BRIEF - Each record below is to be copied exactly; the pictures are to be omitted.

EXTRACTED RECORDS -
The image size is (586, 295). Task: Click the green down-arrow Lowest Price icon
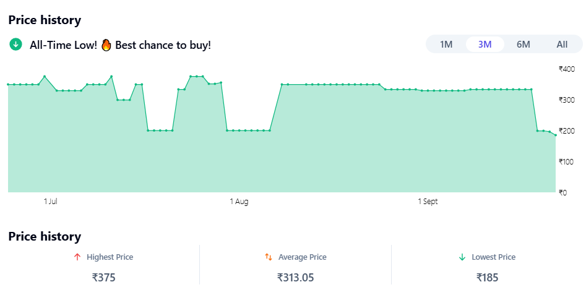[x=462, y=257]
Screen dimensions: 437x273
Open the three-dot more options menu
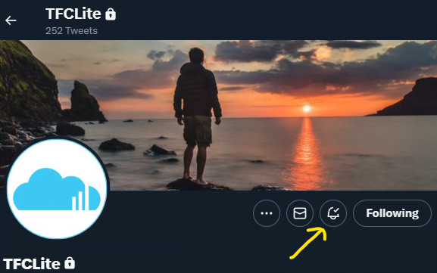[x=267, y=213]
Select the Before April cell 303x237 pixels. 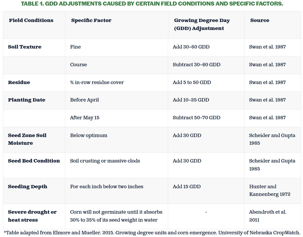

TASK RESPONSE -
The image size is (586, 295). Task: Click the green down-arrow Lowest Price icon
[x=462, y=257]
Screen dimensions: 437x273
Open the three-dot more options menu
[x=267, y=213]
Select the Before April cell 303x237 pixels. 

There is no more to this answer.